Este barbudo es producto de un pintoresco y bien estudiado marketing. Que nadie lo dude. Igual que las termitas se aprovechan de una madera poco sana y acaban por carcomer todo el mueble, este tipejo y sus secuaces socavan las bases del enfermo y maltrecho país en el que viven, pero no aportan nada.
Se trata de un populismo llevado al extremo que, como es natural, en tiempos de crisis - tal y como la gente lo está pasando de mal - cala hondo y le sirve para ganar adeptos.

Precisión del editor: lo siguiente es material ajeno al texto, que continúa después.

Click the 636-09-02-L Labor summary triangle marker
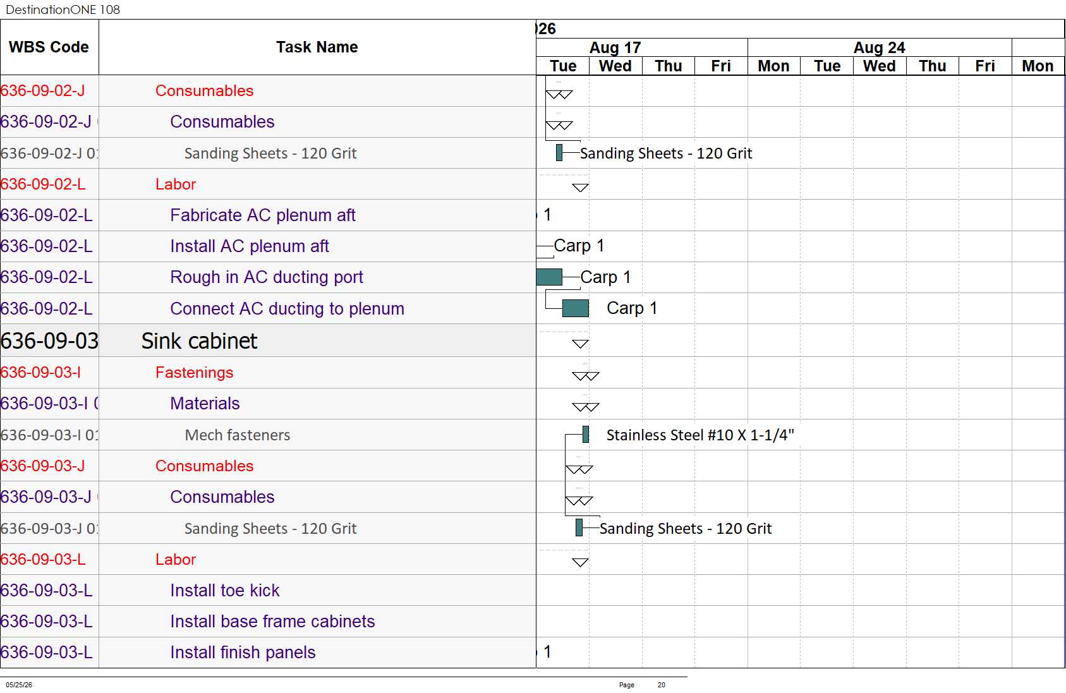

Surgirán también los populismos de extrema derecha, los "Le Pen" que pretendan identificar la inmigración con todos los males que aquejan a nuestro país.
Triste país el nuestro.
Los moderados están sumergidos en el lodo de la corrupción y pierden la legitimidad a borbotones. Y mientras su reemplazo son los pulistas baratos que arañan adhesiones con gestos y actos estudiados, como el asalto a un supermercado que no les ha hecho ningún daño.
¿Es que no hay nadie serio y honrado?